Some scientists just can't stop threatening people with knives and rubber mallets. But it's not out of sadism (we hope). Fear can be a vivid indicator of who, or rather where, you think you are.

A team of researchers at Sweden's Karolinska Institutet has been investigating how our brains orient us in space and help us navigate through the world, with fascinating implications for questions of identity and empathy. First they gave participants the illusion of inhabiting an invisible body, so that people felt an actual physical sensation when an empty space was touched and responded with fear when that empty space was threatened. Now, in research published this week in the journal Current Biology, the researchers have gone on to body-swapping.

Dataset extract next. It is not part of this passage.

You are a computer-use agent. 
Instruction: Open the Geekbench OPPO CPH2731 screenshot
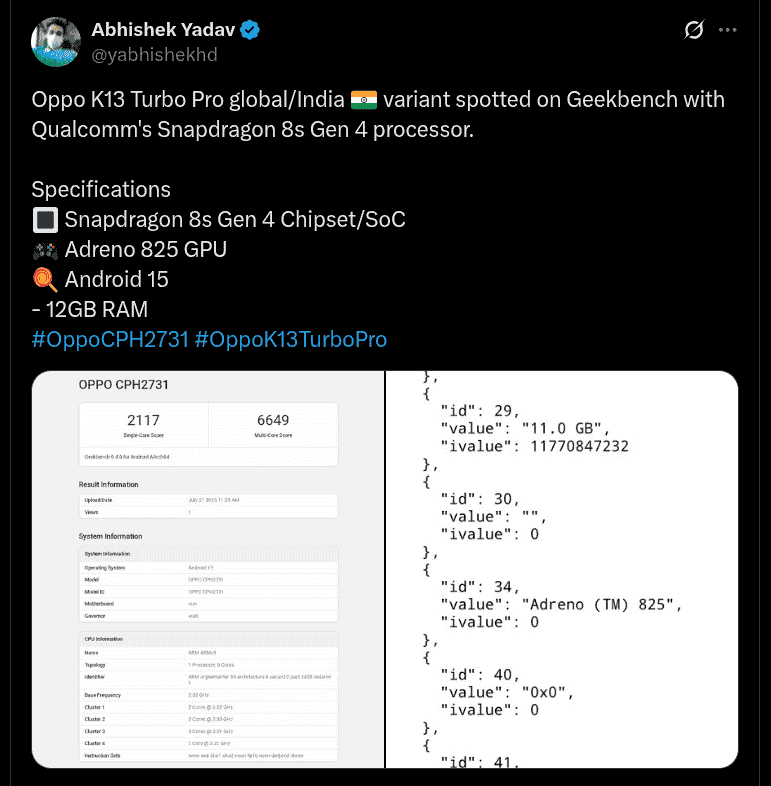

To create the illusion of inhabiting someone else's body, the researchers had test subjects lie down in a functional MRI machine wearing a head-mounted display that showed the perspective of someone lying on a table elsewhere in the room, from which that person could see the test subject. It would be like looking at a close-up TV screen of someone sitting in a chair in your living room watching you lie on the couch. The MRI machine monitored the subjects' brain activity.

To conjure up the sensation that the person in the machine was in the other person's body, the scientists then touched the two bodies at the same time in the exact same places.

"In a matter of seconds, the brain merges the sensation of touch and visual input from the new perspective, resulting in the illusion of owning the stranger's body and being located in that body's position in the room, outside the participant's physical body," graduate student Arvid Guterstam, lead author of the paper, said in a statement this week.

In other words, when both bodies were touched, the person in the MRI machine felt that he was in the body that he could see being touched, which was the one lying outside the machine.

To further test the illusion, the researchers did the same thing they did in the invisibility experiment -- they threatened the body outside of the machine with a knife.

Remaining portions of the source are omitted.